The ECB and the euro, from Amsterdam to Sintra

The threat to the ECB’s inflation targets posed by the appreciation of the euro is being offset by strengthening growth in the euro area. The ECB should pursue its cautious exit strategy.

The trade-weighted EUR has appreciated by 4.8% since the ECB’s June meeting. ECB models and Mario Draghi’s rule of thumb suggest that a stronger currency could lower euro area inflation by about 30-40bp in 2018-2019, all else being equal.

But all else is not equal, and the euro area economy is in a very different shape than three years ago, when Draghi hinted at implicit FX targeting in Amsterdam. His speech in Sintra this year marked a decisive shift in the ECB’s assessment of economic conditions, with more emphasis on confidence, patience, prudence and persistence.

Indeed, the main question the ECB will have to answer ahead of the September meeting: to what extent will stronger growth offset a stronger EUR and make the region more resilient to small shocks? Or, in more technical terms, will the output gap close fast enough to offset downside risks from second-round effects on wages and hysteresis due to headline inflation being lower for even longer?

We continue to expect the ECB to reduce the intensity of its monetary stimulus with great caution and flexibility, extending its QE programme, but at a slower pace in H1 2018 (EUR40bn per month instead of EUR60bn). A detailed announcement is more likely to be made at its 26 October meeting.

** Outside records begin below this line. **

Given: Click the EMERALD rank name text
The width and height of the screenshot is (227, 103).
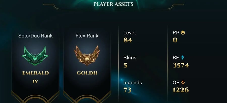Looking at the screenshot, I should pyautogui.click(x=36, y=73).
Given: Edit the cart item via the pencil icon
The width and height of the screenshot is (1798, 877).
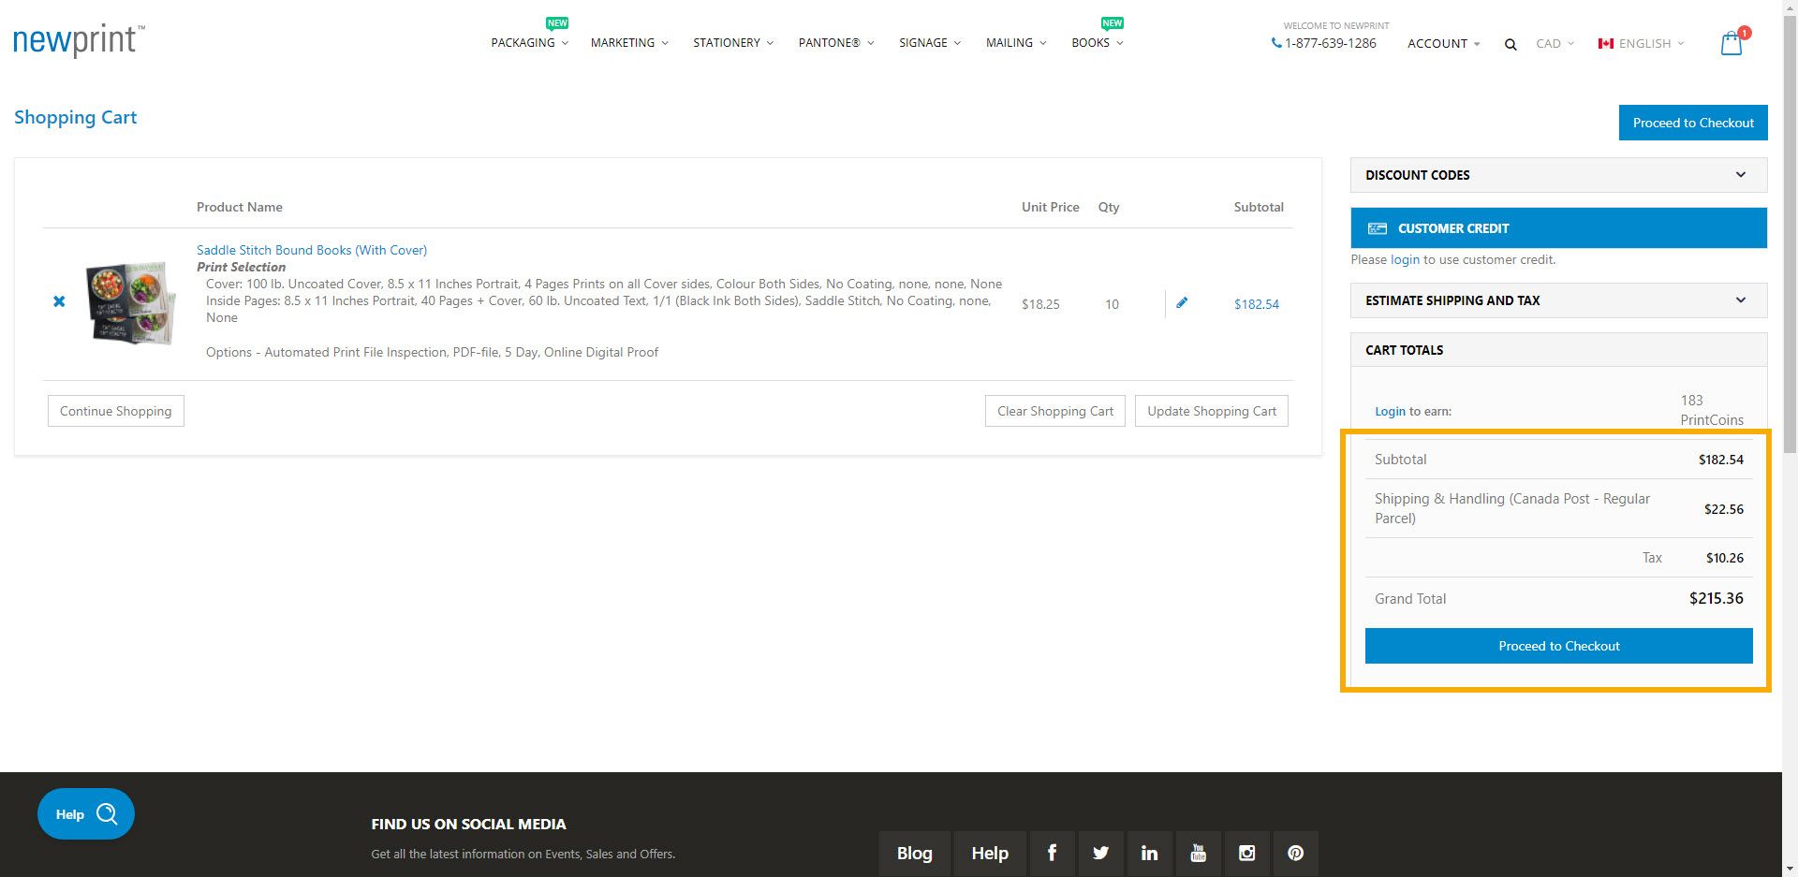Looking at the screenshot, I should (x=1182, y=302).

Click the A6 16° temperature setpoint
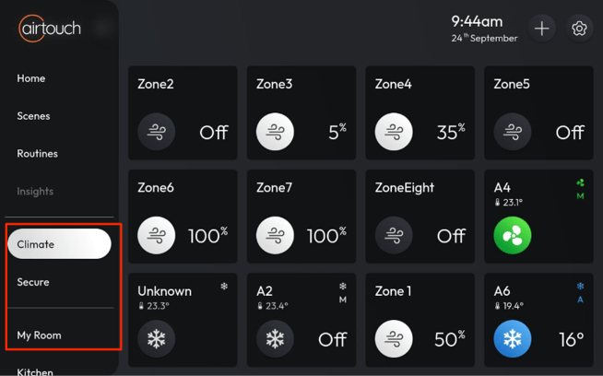571,339
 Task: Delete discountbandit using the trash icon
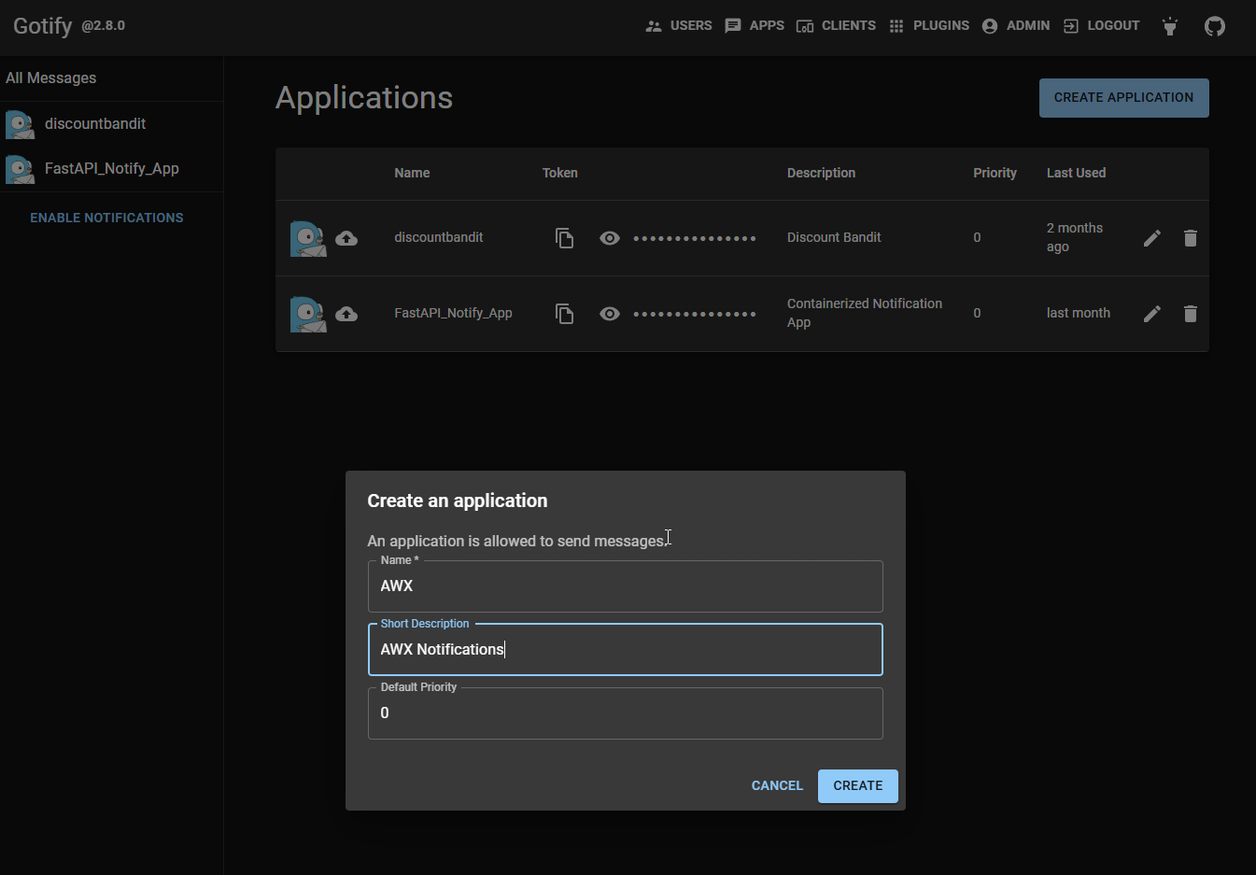[1190, 237]
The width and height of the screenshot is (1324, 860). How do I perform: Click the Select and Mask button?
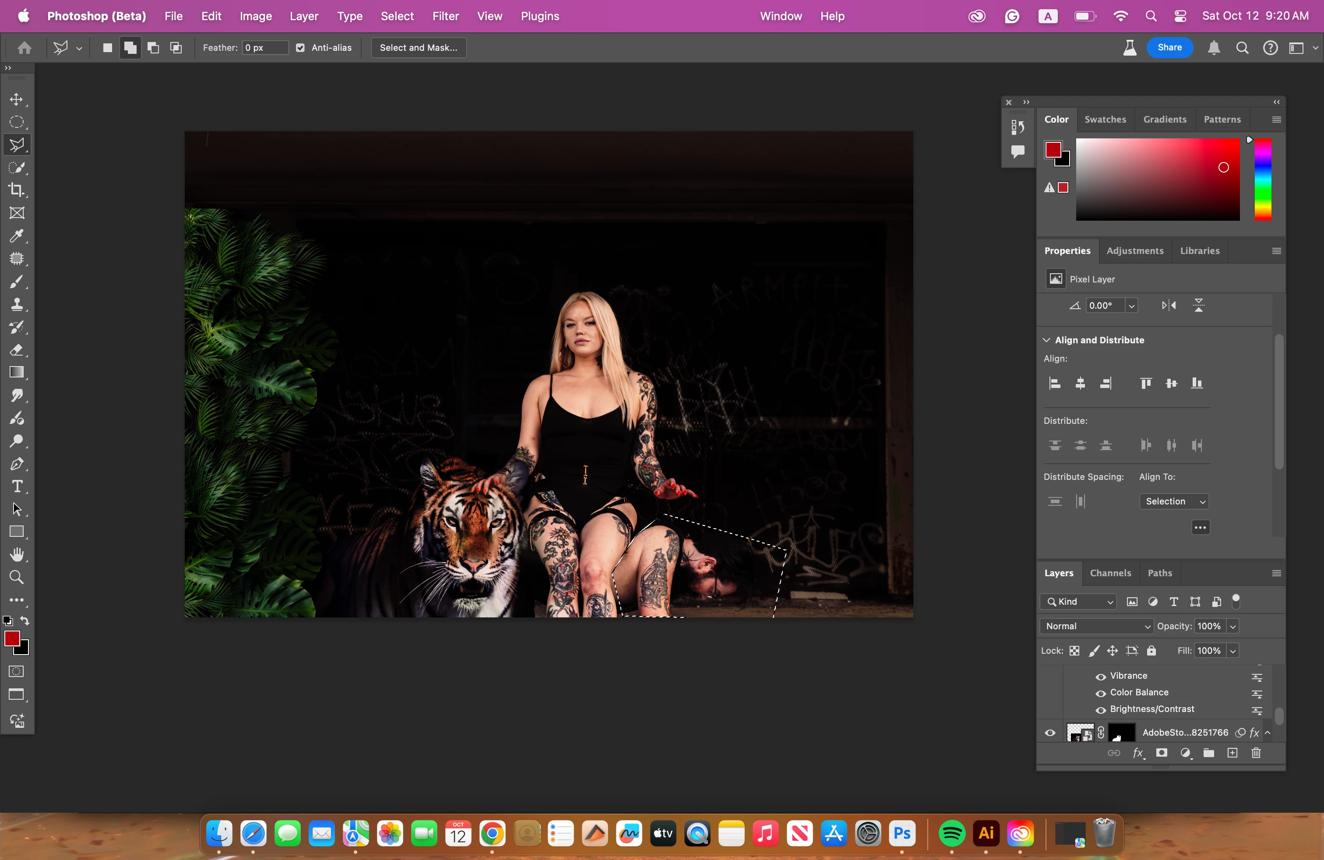[x=418, y=48]
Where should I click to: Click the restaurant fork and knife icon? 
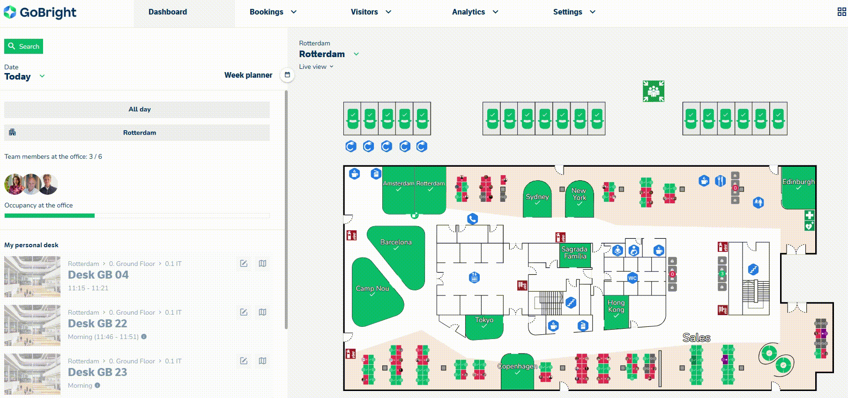(720, 181)
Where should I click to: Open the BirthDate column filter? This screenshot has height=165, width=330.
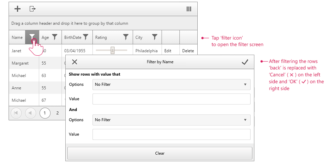86,37
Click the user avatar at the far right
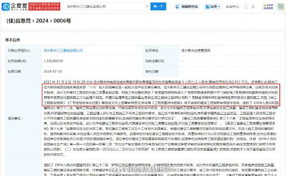This screenshot has height=176, width=286. [279, 7]

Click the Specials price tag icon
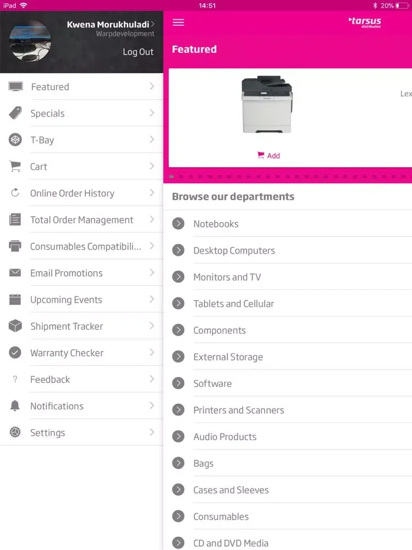pyautogui.click(x=15, y=113)
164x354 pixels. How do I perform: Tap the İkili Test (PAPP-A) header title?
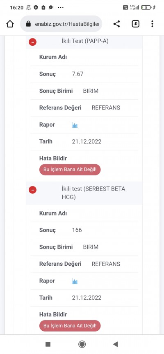click(x=85, y=41)
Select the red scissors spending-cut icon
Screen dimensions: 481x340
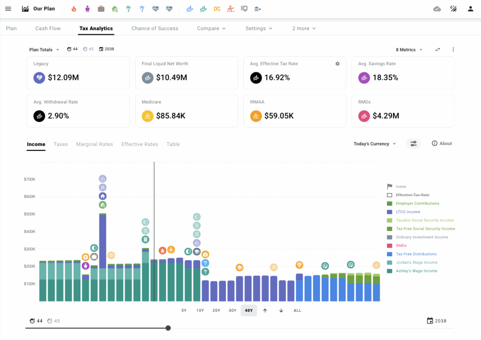pyautogui.click(x=230, y=8)
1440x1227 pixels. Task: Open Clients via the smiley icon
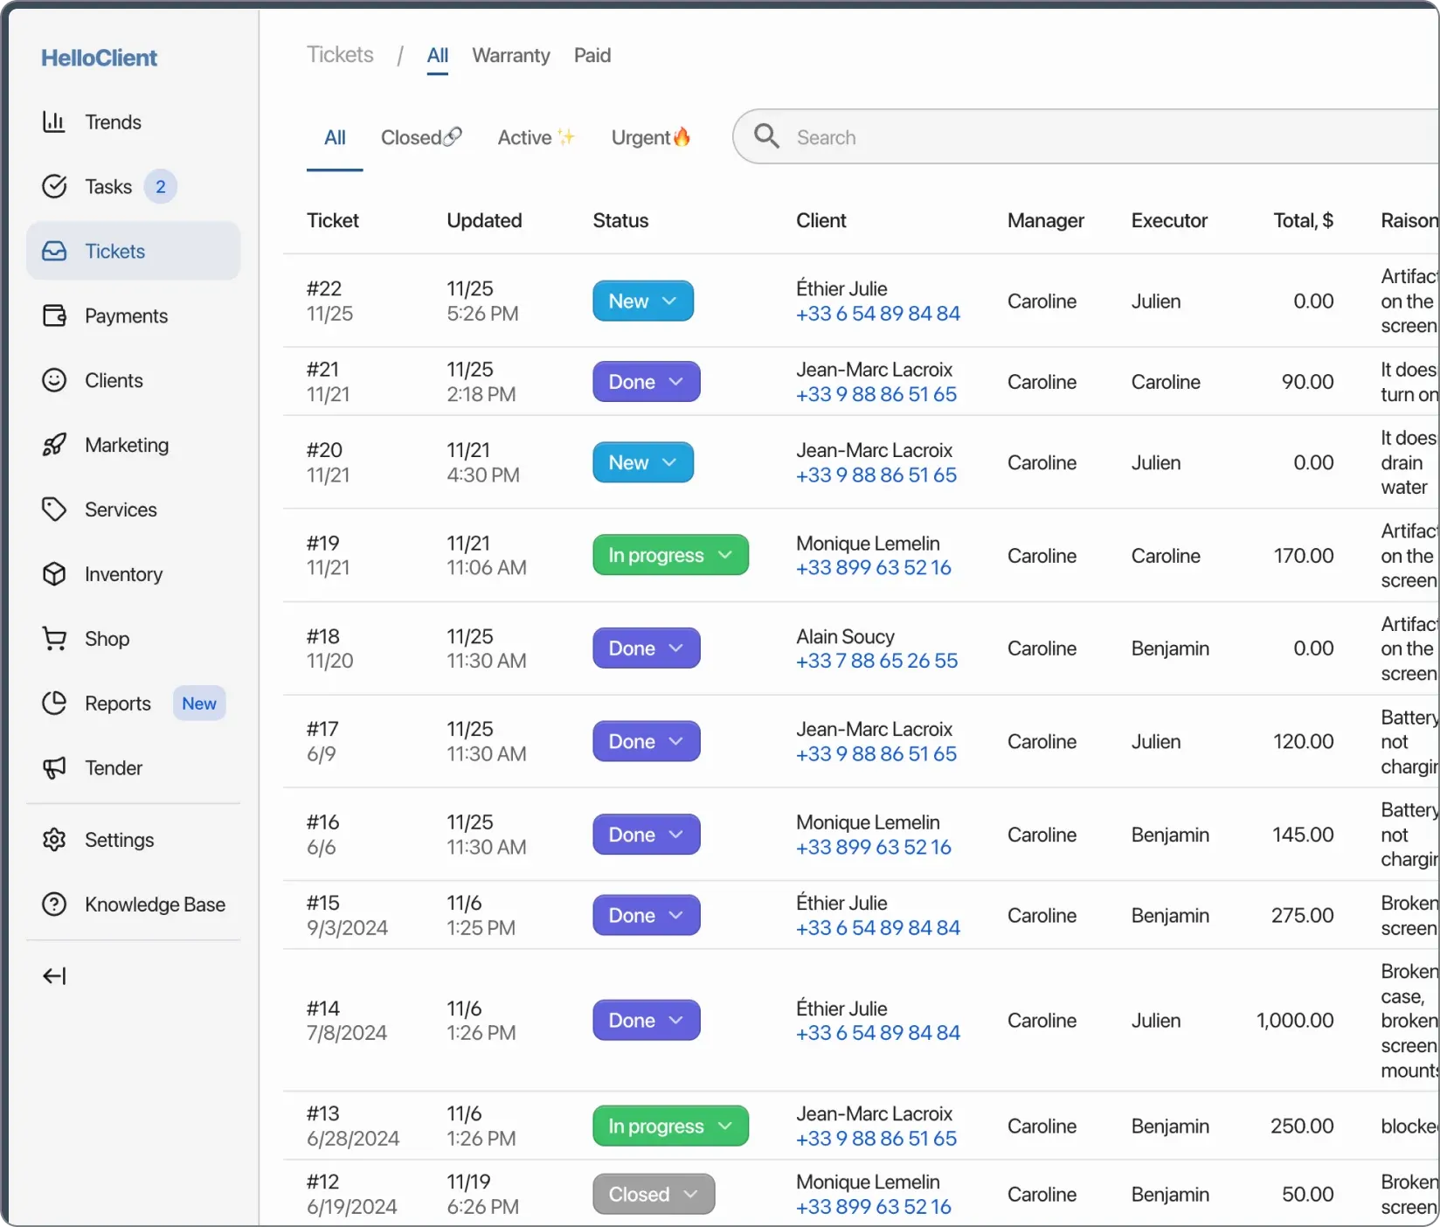tap(54, 380)
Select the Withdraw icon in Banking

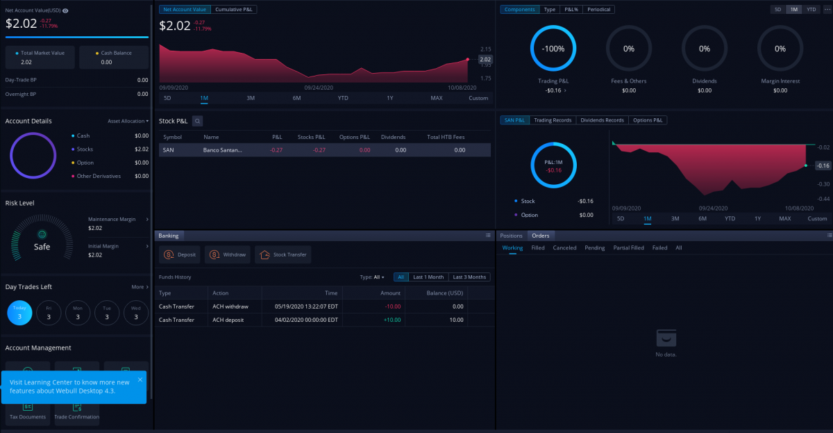click(x=227, y=254)
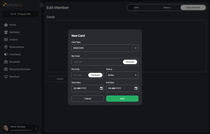
Task: Click the Requests badge icon
Action: [x=6, y=62]
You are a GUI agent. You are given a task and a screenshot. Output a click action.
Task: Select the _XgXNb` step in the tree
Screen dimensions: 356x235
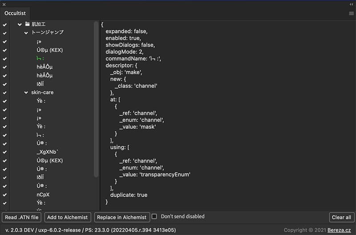tap(48, 152)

In the event that financial conditions tighten further and that there is little the ECB can do to talk down the EUR, the risk is that there are further delays in the ECB’s exit strategy, or at least a more gradual tapering. We continue to expect asset purchases to be fully wound down by the end of 2018. But in an extreme case of sustained EUR appreciation above USD1.20-1.25, one cannot rule out an extension of QE into 2018 at its current pace of EUR60bn per month.